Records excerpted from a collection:

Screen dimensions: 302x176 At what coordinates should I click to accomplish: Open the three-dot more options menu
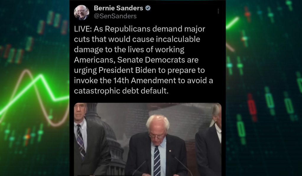point(218,11)
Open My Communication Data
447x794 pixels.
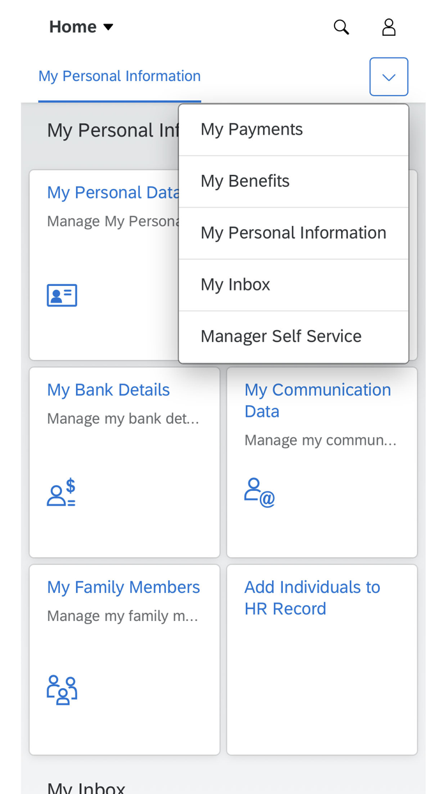click(x=317, y=400)
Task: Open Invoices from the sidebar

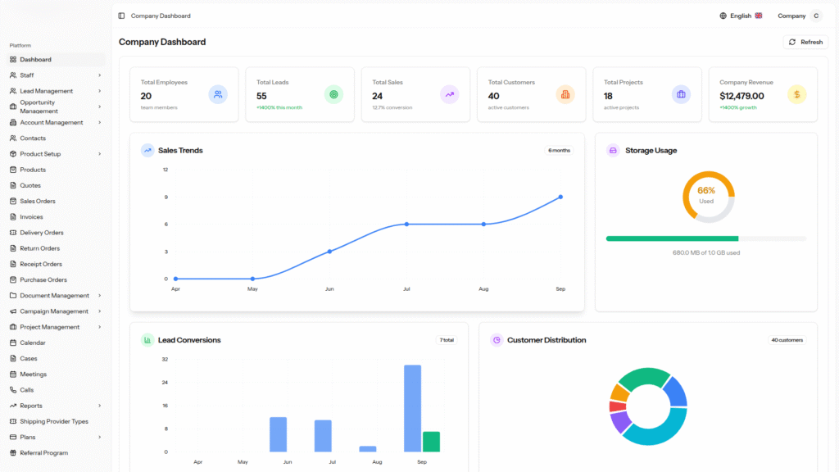Action: (31, 217)
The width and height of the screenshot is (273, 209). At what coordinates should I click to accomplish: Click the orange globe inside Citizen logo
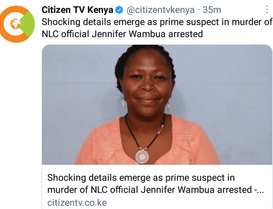point(15,24)
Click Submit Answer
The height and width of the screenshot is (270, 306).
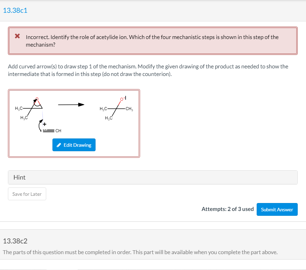(x=277, y=209)
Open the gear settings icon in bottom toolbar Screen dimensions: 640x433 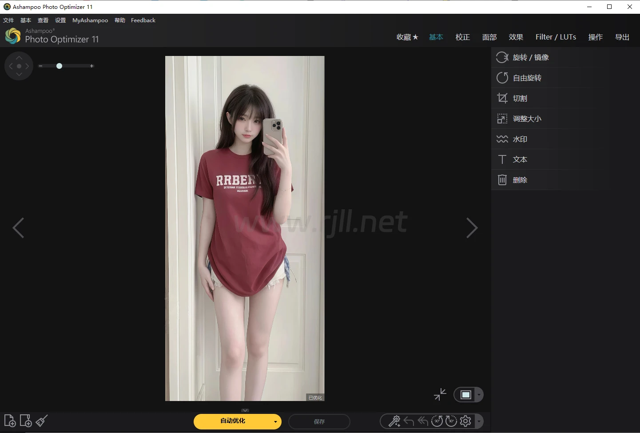pyautogui.click(x=465, y=421)
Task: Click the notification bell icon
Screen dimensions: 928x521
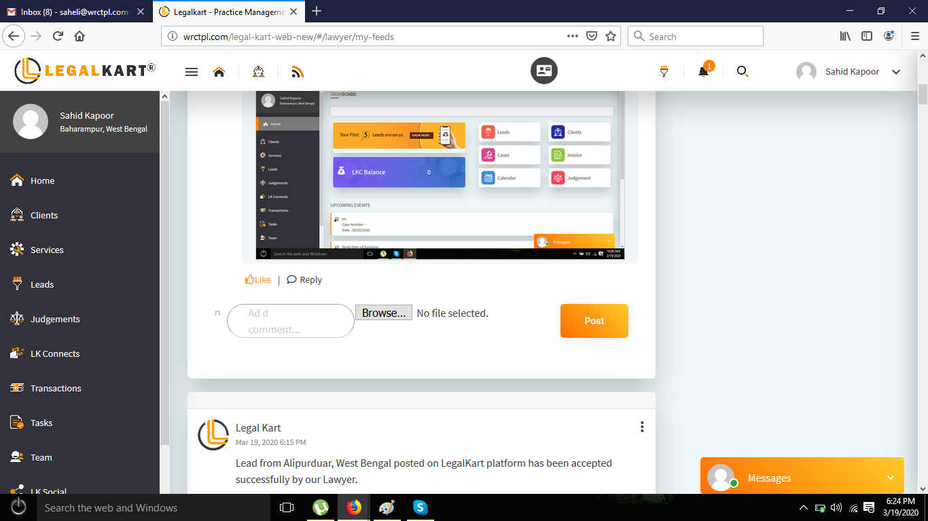Action: coord(703,72)
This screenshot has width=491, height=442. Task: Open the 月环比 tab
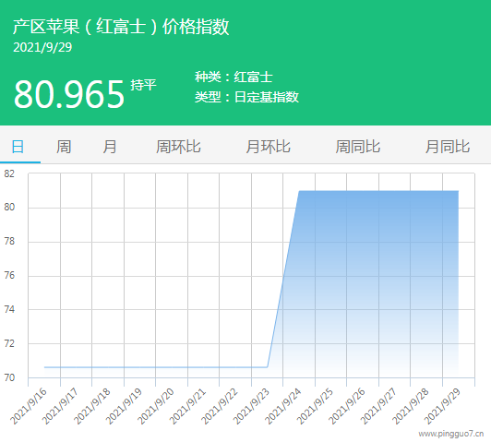tap(268, 147)
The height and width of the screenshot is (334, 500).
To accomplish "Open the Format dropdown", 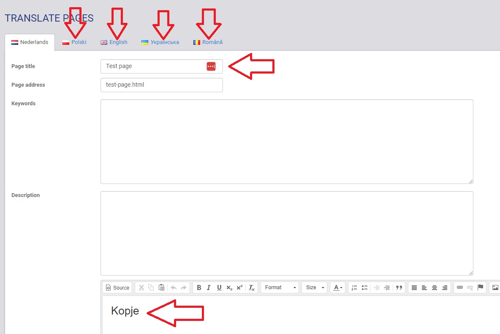I will (280, 287).
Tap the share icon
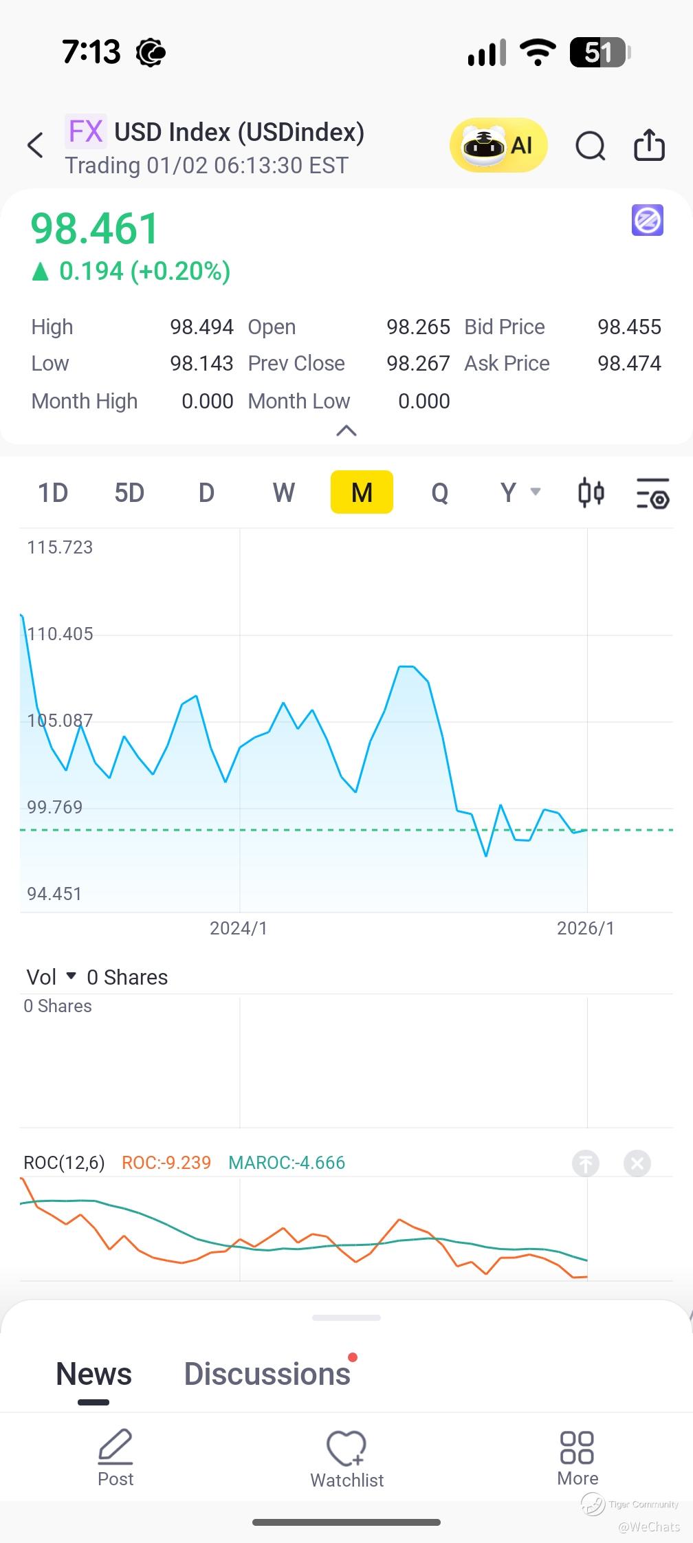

WHAT IS NEEDED: In the data above, find the line containing "Open My Communication Data" and the line containing "Click Submit Answer". Copy exactly the stretch from the first through the second, both included, leaving out any picture.

SOLUTION:
Open My Communication Data
447x794 pixels.
click(x=317, y=400)
Task: Open Invoices from the sidebar

Action: (31, 217)
The width and height of the screenshot is (273, 209). At what coordinates should I click to accomplish: Click the orange globe inside Citizen logo
point(15,24)
Click Submit Answer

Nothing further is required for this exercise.